If the gap is real, allow commercial imports. That decision must go hand in hand with lifting the ban on domestic movement. Imports will cool prices, and quickly. That is good for urban consumers and inflation optics. It is terrible for growers, who are already reluctant to plant wheat this season. Imported cargo in October becomes a disincentive for sowing in November.

That is the trap. And the only way out is to get creative.

Announce the export policy for the 2026 harvest today. Say clearly that surplus wheat grown and harvested next spring will not be trapped behind a ban. Let the farmer make decisions based on visibility and opportunity, not rumor and fear.
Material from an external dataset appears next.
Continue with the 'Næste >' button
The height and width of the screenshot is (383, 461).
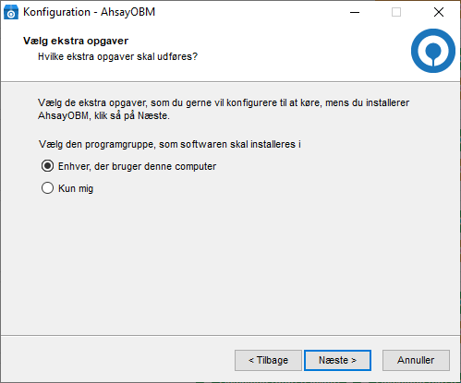click(x=337, y=360)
Then, encourage forward contracts between buyers and growers. Let mills, traders, and exporters issue contracts now, locking in a price for delivery in May or June next year.

Benchmark that price to the Chicago wheat futures contract. Add freight. Convert to rupees using the six-month forward PKR/USD rate. At delivery, spot prices almost always land within 5 to 10 percent of forward prices. That is close enough to serve as a floor.

Back it up with financing. Commercial banks should be allowed to lend against these forward contracts. The contracts become collateral.

Upon harvest, buyers procure as agreed, store the wheat under electronic warehouse receipts, and execute delivery. If the buyer walks away due to a post-harvest crash in prices, the state does not need to procure. It only needs to backstop the farmer by paying the difference between the contracted and the spot price.

Not a subsidy. Not a market intervention. Just a targeted commitment to protect sowing decisions from collapsing in the face of fear and price suppression.

Markets do not work without visibility. Farmers cannot operate without trust. The price system cannot function if the rules keep changing mid-season. This is not a supply crisis. It is a design failure.

Intervention is not the problem. A lack of imagination is.